╭─ Document

In juni dit jaar voer de Mette Maersk tussen Rotterdam en Shanghai, met 20.000 containers aan boord. Niks bijzonders, ware het niet dat voor het eerst op deze schaal werd getest met een brandstofmengsel waarin relatief veel gebruikt frituurvet zat. De test werd een groot succes. Biobrandstof is vooral in de overgangsfase van fossiel naar CO2-arm of CO2-neutraal transport een interessante optie. 
Castelein: “We gaan naar een toekomst met meerdere oplossingen en zitten momenteel in de fase waarin we de juiste balans tussen verschillende mogelijkheden zoeken. Hoe gaan we de binnenvaart doeltreffend elektrificeren? Welke nieuwe brandstoffen kunnen we het best inzetten voor welke vervoersmodaliteit? We zijn bezig met LNG, synthetische brandstoffen en natuurlijk waterstof. Maatregelen moeten zich bewijzen, daarom geven uitvoerige testen, zoals met Mette Maersk, veel inzicht en bevestiging dat we op de goede weg zitten.”

╰─

- _Opdracht A_
Noem alle brandstoffen waar Castelein in de tekst over biobrandstof zegt dat ze mee bezig zijn.
- _Opdracht B_
Schrijf uit de tekst over biobrandstof letterlijk over vanaf "In juni dit" tot en met "een interessante optie.".
- _Opdracht C_
Hoeveel containers had de Mette Maersk aan boord volgens de tekst over biobrandstof?

╭─ Getoonde gegevens

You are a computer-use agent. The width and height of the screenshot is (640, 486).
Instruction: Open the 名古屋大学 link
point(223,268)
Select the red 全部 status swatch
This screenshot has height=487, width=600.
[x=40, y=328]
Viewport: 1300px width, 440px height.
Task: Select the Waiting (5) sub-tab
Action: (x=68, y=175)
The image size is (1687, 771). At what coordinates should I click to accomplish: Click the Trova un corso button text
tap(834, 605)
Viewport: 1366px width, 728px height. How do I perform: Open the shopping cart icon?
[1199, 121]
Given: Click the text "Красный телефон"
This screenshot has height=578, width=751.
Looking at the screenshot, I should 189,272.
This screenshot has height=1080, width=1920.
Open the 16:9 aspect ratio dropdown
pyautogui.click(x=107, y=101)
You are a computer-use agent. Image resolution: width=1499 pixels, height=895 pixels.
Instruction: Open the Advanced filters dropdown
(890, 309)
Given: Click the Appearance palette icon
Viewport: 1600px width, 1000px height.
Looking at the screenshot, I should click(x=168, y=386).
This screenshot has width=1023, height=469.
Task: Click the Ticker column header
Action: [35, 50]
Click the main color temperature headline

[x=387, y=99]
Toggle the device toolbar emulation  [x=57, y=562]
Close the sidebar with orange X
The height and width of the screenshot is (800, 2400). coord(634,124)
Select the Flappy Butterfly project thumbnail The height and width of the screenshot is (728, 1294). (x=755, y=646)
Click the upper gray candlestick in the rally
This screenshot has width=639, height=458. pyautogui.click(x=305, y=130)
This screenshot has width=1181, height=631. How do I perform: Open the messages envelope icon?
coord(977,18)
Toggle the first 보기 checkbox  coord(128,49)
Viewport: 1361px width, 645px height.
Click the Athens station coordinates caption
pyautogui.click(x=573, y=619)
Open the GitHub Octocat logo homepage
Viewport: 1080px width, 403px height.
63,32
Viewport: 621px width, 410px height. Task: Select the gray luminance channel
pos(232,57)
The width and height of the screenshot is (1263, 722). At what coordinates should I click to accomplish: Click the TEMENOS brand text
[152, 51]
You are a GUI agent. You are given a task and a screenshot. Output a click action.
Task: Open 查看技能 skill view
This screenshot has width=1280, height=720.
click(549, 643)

╰─

- _Juist antwoord A_
LNG, synthetische brandstoffen en waterstof

- _Juist antwoord B_
In juni dit jaar voer de Mette Maersk tussen Rotterdam en Shanghai, met 20.000 containers aan boord. Niks bijzonders, ware het niet dat voor het eerst op deze schaal werd getest met een brandstofmengsel waarin relatief veel gebruikt frituurvet zat. De test werd een groot succes. Biobrandstof is vooral in de overgangsfase van fossiel naar CO2-arm of CO2-neutraal transport een interessante optie.

- _Juist antwoord C_
20.000 containers